Флот обогнал сухопутную армию в деле организации принудительного набора: еще в 1669–1673 гг. все жившее морем мужское население побережья было разделено на три класса, каждый из которых должен был служить в военном флоте по очереди в течение года. Служба французских моряков в иностранном флоте, даже в торговом, стала рассматриваться как государственное преступление.

Огромная армия делала возможной активную завоевательную политику, к которой стремилось воинственное французское дворянство; весьма заметно улучшились возможности военной карьеры. Миролюбивый внешнеполитический курс после Пиренейского мира был в 1660-е годы тем более неприемлем для дворянского «общественного мнения», что военная слабость старого соперника — Испании стала теперь очевидной, а все потенциальные противники Франций были разобщены между собой; казалось, что Франции остается только в легких кампаниях пожинать плоды вековых кровавых усилий. Встав с середины 1660-х годов на путь развязывания европейских войн, Людовик XIV действовал как первый дворянин своей страны, тем лучше понимавший чаяния своего класса, что они вполне соответствовали его представлениям о необходимости для монаршей славы лавров короля-завоевателя. Именно эта политика втянула Францию в затяжные войны с европейскими коалициями, нанесшие большой ущерб ее экономике.

Но армия не оставалась без дела и в мирное время. Она использовалась для подавления антиналоговых восстаний, для взимания недоимок, широко известна роль драгунских постоев («драгонады») в деле насильственного обращения протестантов в католичество перед отменой в 1685 г. Нантского эдикта о религиозной веротерпимости. Укрепление армии, таким образом, позволило монархии увереннее контролировать положение в провинциях.

Вопрос о личности более полувека стоявшего у руля французской монархии короля Людовика XIV, прозванного «Король-Солнце», имеет особую значимость уже потому, что для его современников и потомков он стал как бы воплощением самой идеи абсолютного монарха. Чем объяснить такой успех этого короля в его исторической роли?

Стиль поведения Людовика XIV позволял ему очень удачно сочетать выполнение функций представительства и реального управления. Стройный, ловкий в спортивных упражнениях, король был очень красив в молодости. При этом он был достаточно доступен, чужд чопорности, неизменно учтив в обращении, в то же время никогда не допуская фамильярности. Он обладал хорошим вкусом, любил театр, музыку, часто танцевал в придворном балете, необычайно сильна была его страсть к роскошным увеселениям и королевской пышности. Все это очень импонировало придворным, настроенным на обожание своего монарха, и позволило французскому двору стать самым блестящим в Европе. Другие европейские монархи подражали французскому двору в модах, этикете, заводили свои резиденции, равняясь на пример Версаля.

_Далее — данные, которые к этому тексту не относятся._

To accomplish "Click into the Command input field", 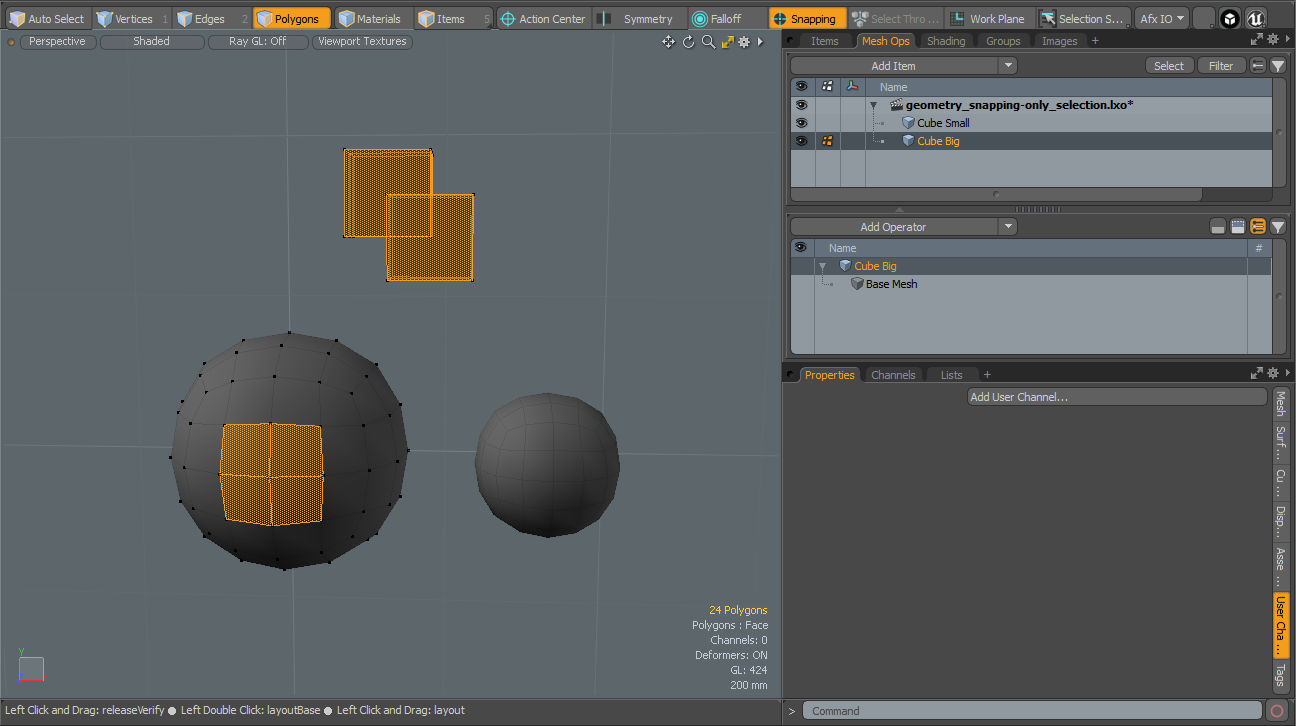I will [x=1030, y=711].
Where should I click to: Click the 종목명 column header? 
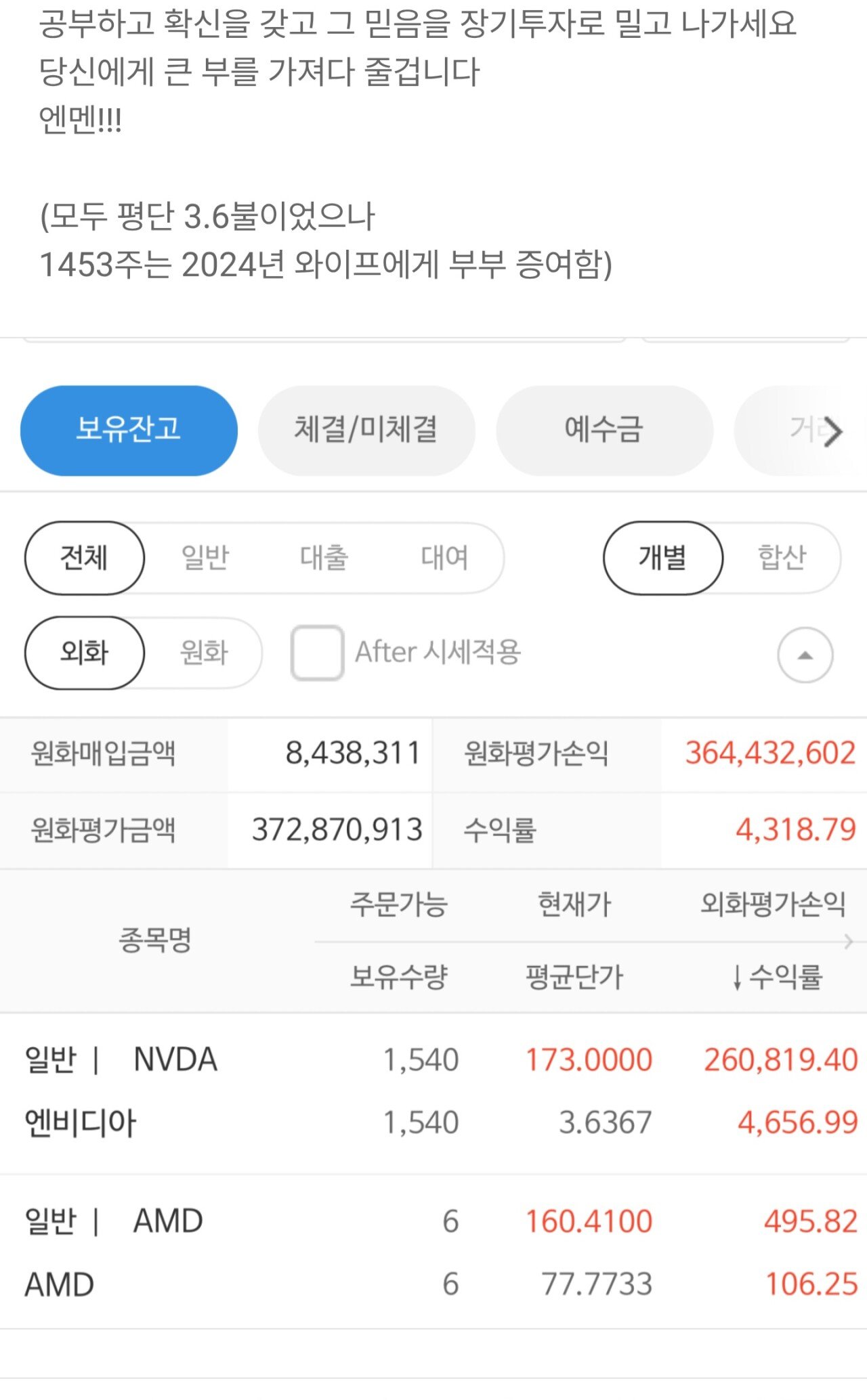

Вместе с тем Людовик XIV был необычайно пунктуален в исполнении своих функций правителя. Ежедневно он, следуя строгому расписанию, председательствовал в одном-двух советах, работал наедине с министрами. Король был человеком долга; приписываемое ему изречение «государство — это я», якобы произнесенное 17-летним монархом перед непокорным парламентом, скорее всего, является легендой. Это был долг перед своим государством и перед собственным королевским достоинством. Настоящий король, по представлениям Людовика XIV, должен управлять сам, вникая во все детали, быть единственным источником милостей для своих подданных (просить короля за других при нем строжайше запрещалось). Он не имеет права делиться своей властью с фаворитами и фаворитками. Очень влюбчивый по натуре, этот внук Генриха IV все же в отличие от деда не был способен на безрассудные любовные эскапады; его фаворитки были окружены всем подобающим блеском, но не играли серьезной политической роли. Разумеется, король обязан заботиться о благосостоянии своих подданных и согласно с традиционной фразеологией защищать слабых от притеснений сильных; в то же время он должен строго соблюдать законы и соответственно привилегии каждого сословия — позиция, постоянно склонявшая Людовика XIV к социальному консерватизму. Но всего сильнее звучал для него голос долга перед монаршей славой, слишком охотно ассоциировавшейся с военным могуществом и внешним престижем.